**Work to complete:** Edit the material below so that each "GUI agent" becomes "screen agent" and nothing else changes. Leave the pictures out of your answer.

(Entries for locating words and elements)
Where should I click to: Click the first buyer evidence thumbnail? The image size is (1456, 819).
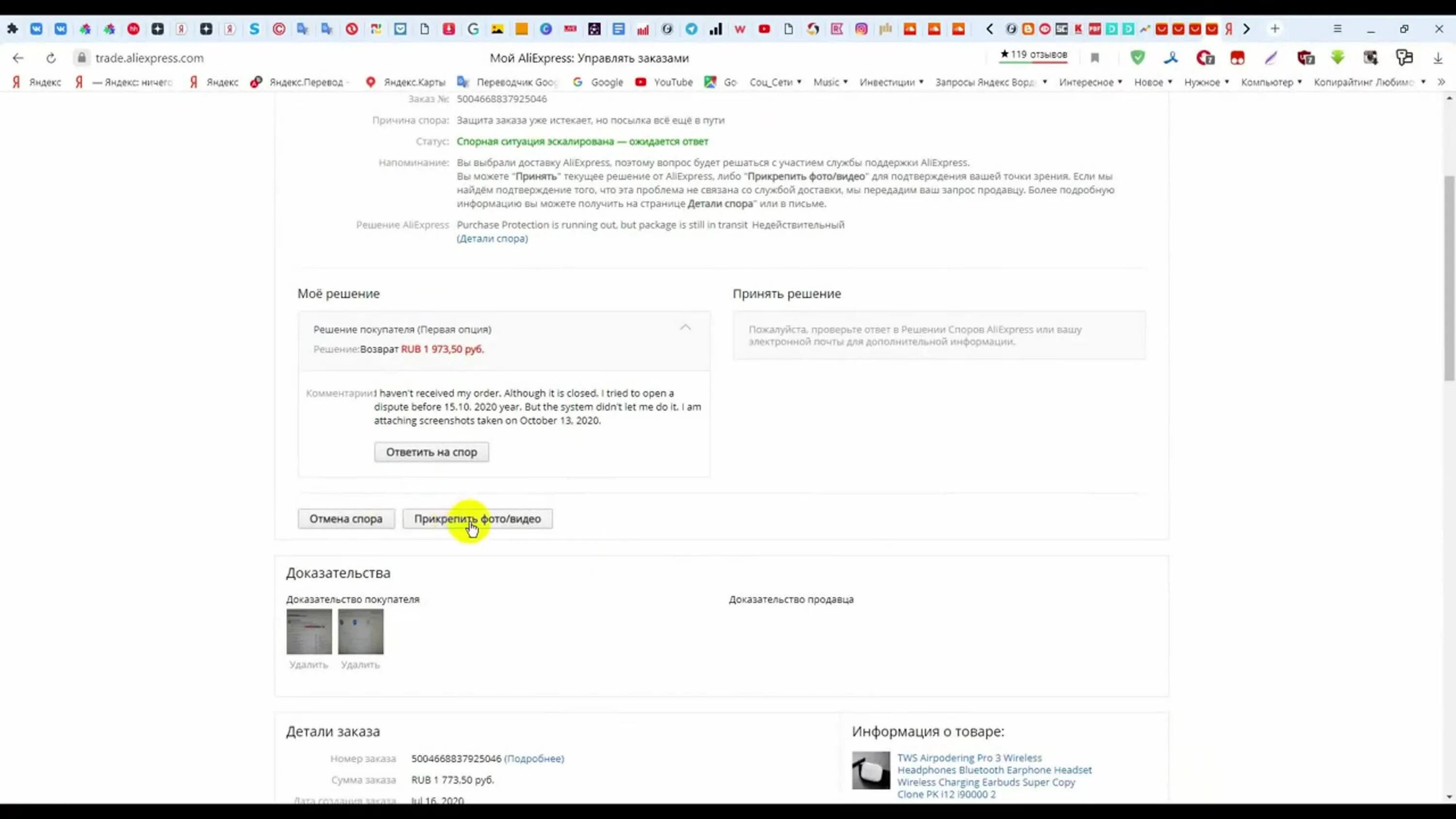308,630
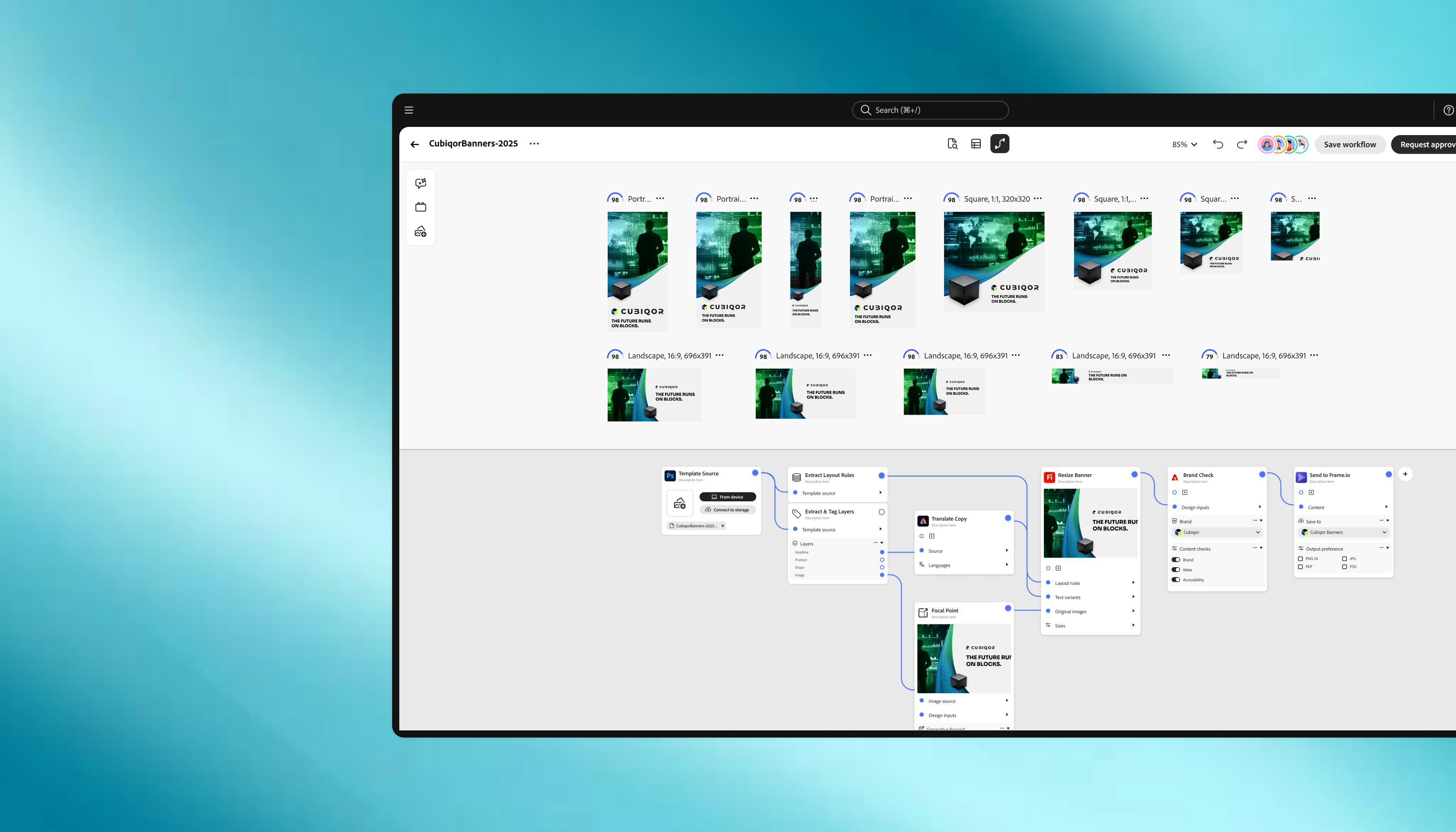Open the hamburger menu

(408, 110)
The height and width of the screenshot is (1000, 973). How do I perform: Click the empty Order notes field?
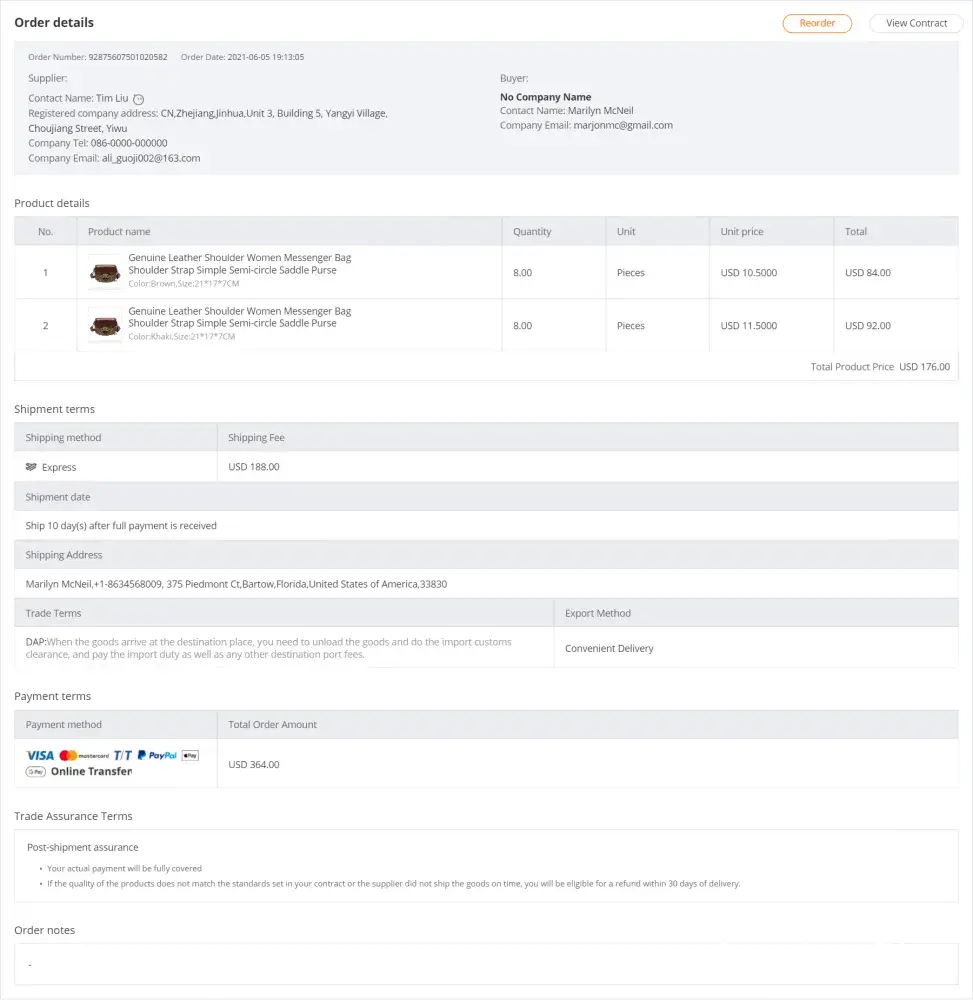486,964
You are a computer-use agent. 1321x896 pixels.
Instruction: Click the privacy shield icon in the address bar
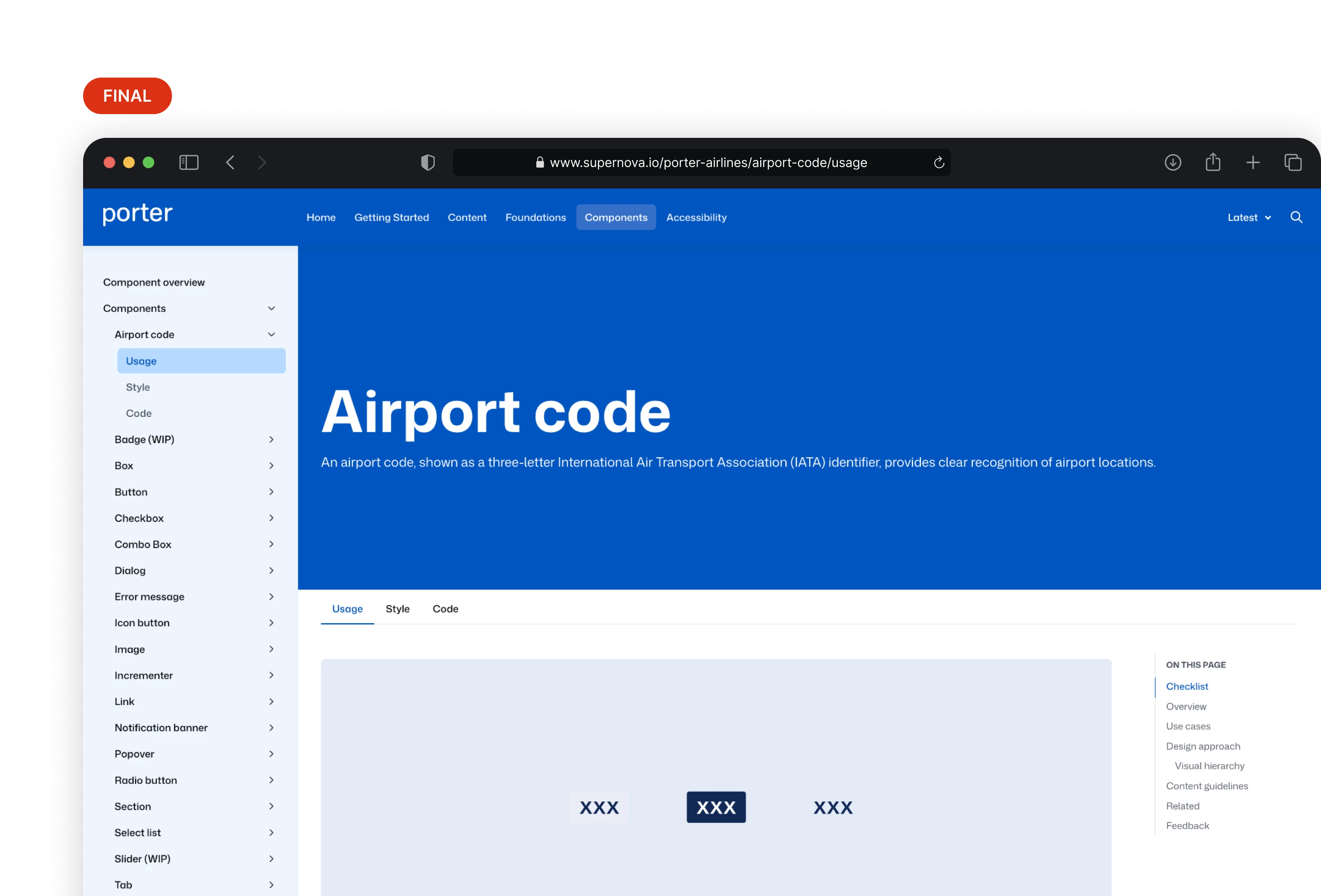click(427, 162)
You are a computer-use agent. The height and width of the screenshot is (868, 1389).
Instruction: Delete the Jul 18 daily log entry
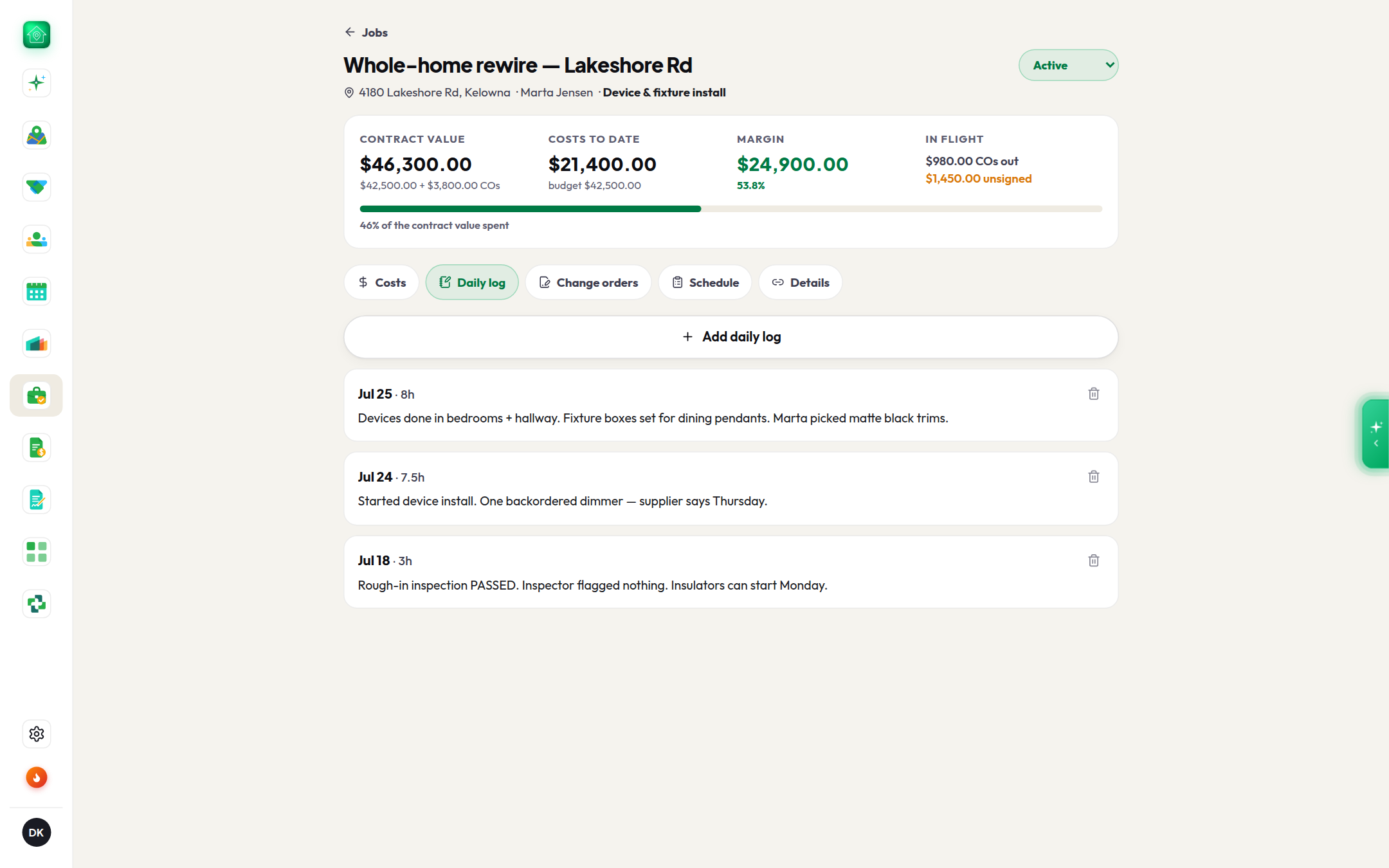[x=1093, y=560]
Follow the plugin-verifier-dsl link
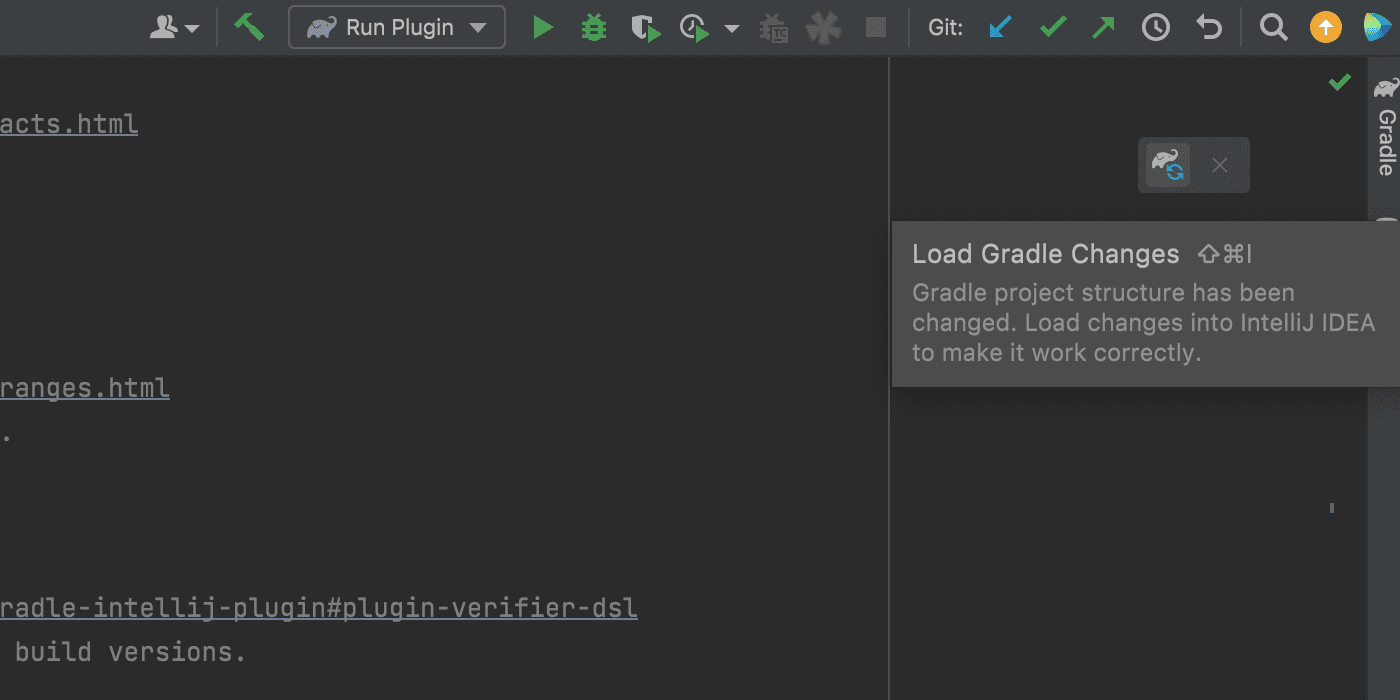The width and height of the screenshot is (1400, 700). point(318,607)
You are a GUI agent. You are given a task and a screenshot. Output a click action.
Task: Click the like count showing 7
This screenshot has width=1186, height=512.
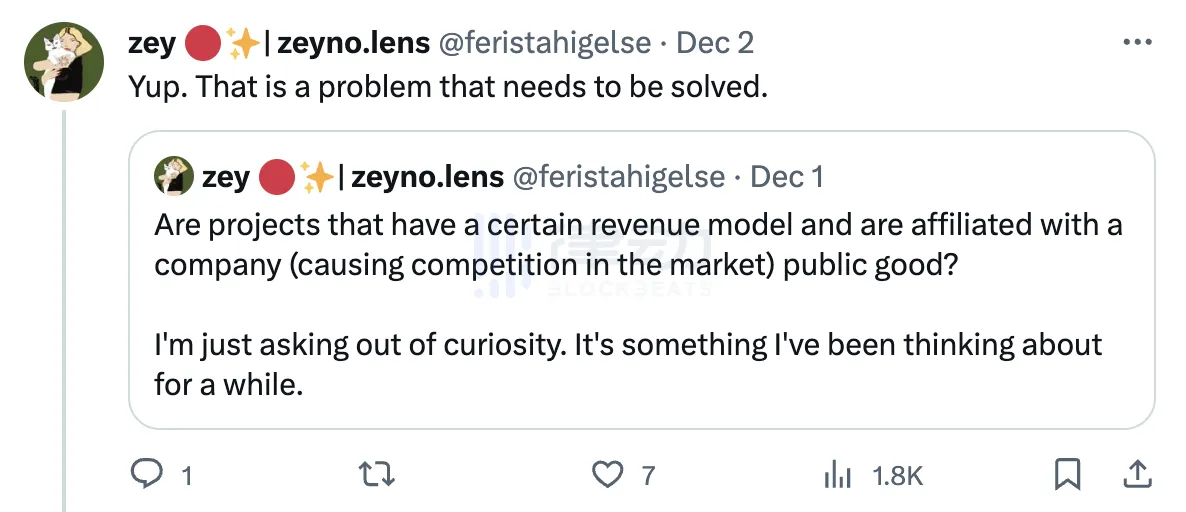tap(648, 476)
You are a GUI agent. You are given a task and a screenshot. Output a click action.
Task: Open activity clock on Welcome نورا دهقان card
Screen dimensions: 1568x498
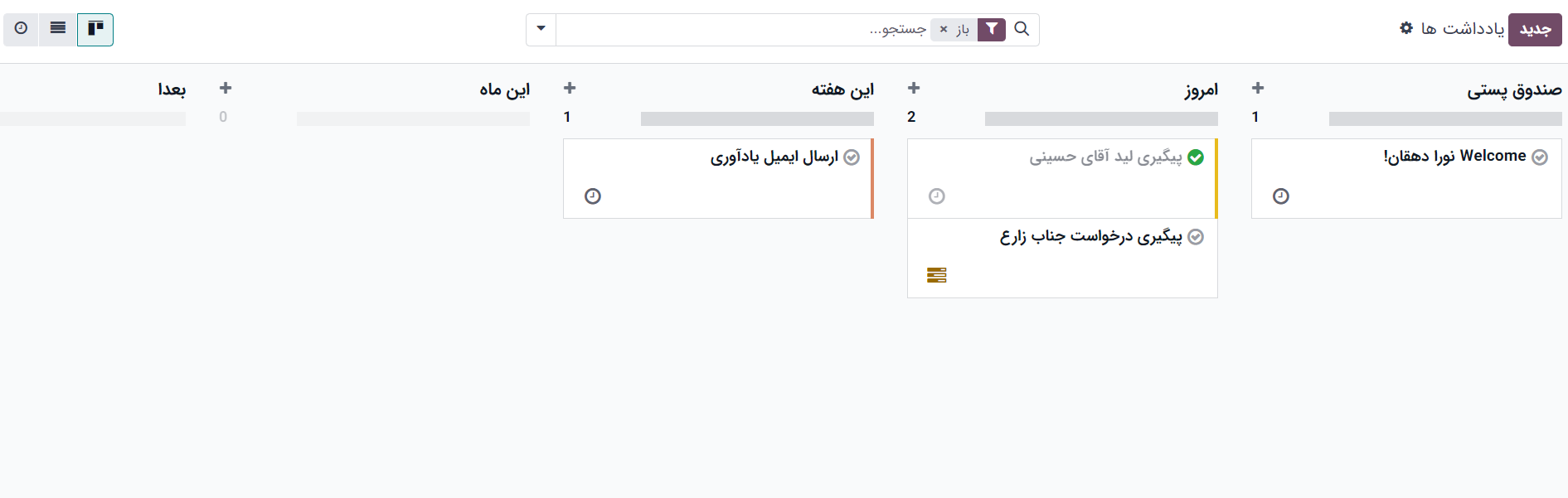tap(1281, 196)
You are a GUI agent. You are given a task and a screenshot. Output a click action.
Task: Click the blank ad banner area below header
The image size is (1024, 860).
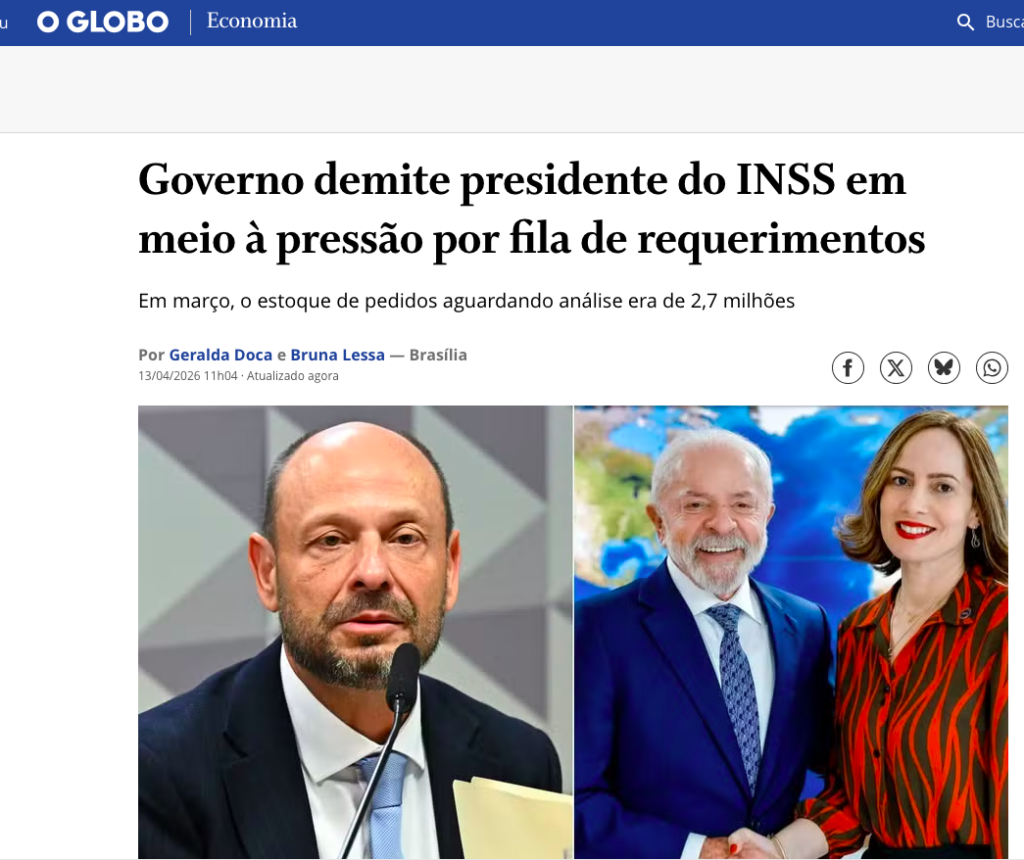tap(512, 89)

**Response to this task:**
Where should I click to: Click the first buyer evidence thumbnail? The image size is (1456, 819).
308,630
Open the hamburger menu

(408, 110)
The height and width of the screenshot is (1000, 973). How do I perform: Click the empty Order notes field?
486,964
You are a computer-use agent. 1321x896 pixels.
Instruction: Click the privacy shield icon in the address bar
click(427, 162)
You are a computer-use agent. The height and width of the screenshot is (868, 1389).
Instruction: Delete the Jul 18 daily log entry
[x=1093, y=560]
Follow the plugin-verifier-dsl link
The width and height of the screenshot is (1400, 700). point(318,607)
You are a screen agent. You are given a task and a screenshot. Output a click action.
Task: Click the like count showing 7
This screenshot has width=1186, height=512.
tap(648, 476)
You are a screen agent. You are given a task and a screenshot. Output a click action.
Task: Open activity clock on Welcome نورا دهقان card
Screen dimensions: 1568x498
tap(1281, 196)
You are a screen agent. You are given a task and a screenshot. Output a click action.
Task: Click the blank ad banner area below header
The image size is (1024, 860).
tap(512, 89)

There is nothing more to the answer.